Vatican
City, 20 February 2013
(VIS) – Fourteen texts with an anthropological theme written by
Joseph Ratzinger between 1972 and 2005―before
being elected Pope―are being published in the volume "Joseph
Ratzinger in Communio: Anthropology and Culture (Michigan/Cambridge,
Wm. B. Eerdmans Publishing Co., 2013), edited by David L. Schindler
and Nicholas J. Healy. The texts―articles and
contributions―address, among others, themes such as humanity
between reproduction and creation; Jesus Christ today; the meaning of
Sunday; hope, technological security understood as a problem of
social ethics; and God in John Paul II's "Crossing the Threshold
of Hope".
As
reported by "L'Osservatore Romano", the connecting theme in
the Pope's writings is that they been published or re-edited in the
American edition of the international Catholic periodical "Communio".

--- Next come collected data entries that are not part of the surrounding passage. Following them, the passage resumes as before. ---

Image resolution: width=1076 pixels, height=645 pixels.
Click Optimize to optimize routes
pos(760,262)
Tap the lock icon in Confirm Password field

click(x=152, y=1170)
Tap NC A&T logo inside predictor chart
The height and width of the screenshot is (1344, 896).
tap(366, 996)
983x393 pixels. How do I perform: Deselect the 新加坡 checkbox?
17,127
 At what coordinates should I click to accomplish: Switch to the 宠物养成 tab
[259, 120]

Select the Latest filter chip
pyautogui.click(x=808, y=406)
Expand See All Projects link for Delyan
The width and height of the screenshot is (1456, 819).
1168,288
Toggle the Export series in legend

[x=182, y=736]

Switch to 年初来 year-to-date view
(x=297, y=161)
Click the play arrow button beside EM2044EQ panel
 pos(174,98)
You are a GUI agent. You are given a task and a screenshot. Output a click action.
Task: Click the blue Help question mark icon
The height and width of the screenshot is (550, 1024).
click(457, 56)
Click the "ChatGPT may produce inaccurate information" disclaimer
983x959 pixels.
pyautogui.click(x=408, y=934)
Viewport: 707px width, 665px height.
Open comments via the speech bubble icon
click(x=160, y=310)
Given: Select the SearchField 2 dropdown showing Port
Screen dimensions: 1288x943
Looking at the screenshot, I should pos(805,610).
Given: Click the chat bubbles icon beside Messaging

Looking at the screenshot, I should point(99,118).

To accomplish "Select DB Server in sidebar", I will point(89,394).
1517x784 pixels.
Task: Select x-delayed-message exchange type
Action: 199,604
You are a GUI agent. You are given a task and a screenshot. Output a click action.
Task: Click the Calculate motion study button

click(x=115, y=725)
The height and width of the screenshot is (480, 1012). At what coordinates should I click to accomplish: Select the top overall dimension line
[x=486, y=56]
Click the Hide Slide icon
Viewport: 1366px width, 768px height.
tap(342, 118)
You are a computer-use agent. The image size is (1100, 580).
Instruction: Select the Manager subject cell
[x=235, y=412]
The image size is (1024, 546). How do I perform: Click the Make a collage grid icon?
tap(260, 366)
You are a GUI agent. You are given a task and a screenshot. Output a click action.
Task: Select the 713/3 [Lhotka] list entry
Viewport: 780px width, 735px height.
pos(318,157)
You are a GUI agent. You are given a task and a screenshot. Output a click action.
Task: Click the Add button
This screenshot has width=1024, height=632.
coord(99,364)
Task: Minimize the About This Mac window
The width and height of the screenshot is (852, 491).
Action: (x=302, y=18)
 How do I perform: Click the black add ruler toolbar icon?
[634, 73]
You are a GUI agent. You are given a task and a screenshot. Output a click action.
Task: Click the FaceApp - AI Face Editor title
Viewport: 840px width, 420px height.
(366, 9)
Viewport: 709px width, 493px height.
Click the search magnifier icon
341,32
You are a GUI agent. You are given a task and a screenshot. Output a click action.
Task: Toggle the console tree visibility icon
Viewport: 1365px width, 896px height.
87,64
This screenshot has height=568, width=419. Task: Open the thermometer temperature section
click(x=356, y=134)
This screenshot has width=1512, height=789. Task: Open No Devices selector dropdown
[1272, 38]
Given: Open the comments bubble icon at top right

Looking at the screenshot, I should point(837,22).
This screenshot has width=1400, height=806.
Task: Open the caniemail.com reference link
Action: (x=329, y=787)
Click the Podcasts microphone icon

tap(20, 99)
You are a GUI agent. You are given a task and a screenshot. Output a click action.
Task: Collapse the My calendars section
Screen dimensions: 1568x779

This is the second volume dedicated to Joseph Ratzinger's texts, the
first of which, "Joseph Ratzinger in Communio: The Unity of the
Church" was released in 2010, and was also edited by David L.
Schindler. The plan, as Schindler explains in the introductory note
in the second volume, is to republish all of Cardinal Ratzinger's
articles that appeared in the American edition of "Communio",
from its first edition in 1974. Despite the difficulty in clearly
establishing the boundaries of their areas, the writings have been
grouped into three major categories: Church, anthropology, and
theological renewal.
"Communio"
is an international journal on theology and culture published
quarterly. It was founded in 1972 by various theologians including
Hans Urs von Balthasar, Henri de Lubac, Jean-Luc Marion and Joseph
Ratzinger himself.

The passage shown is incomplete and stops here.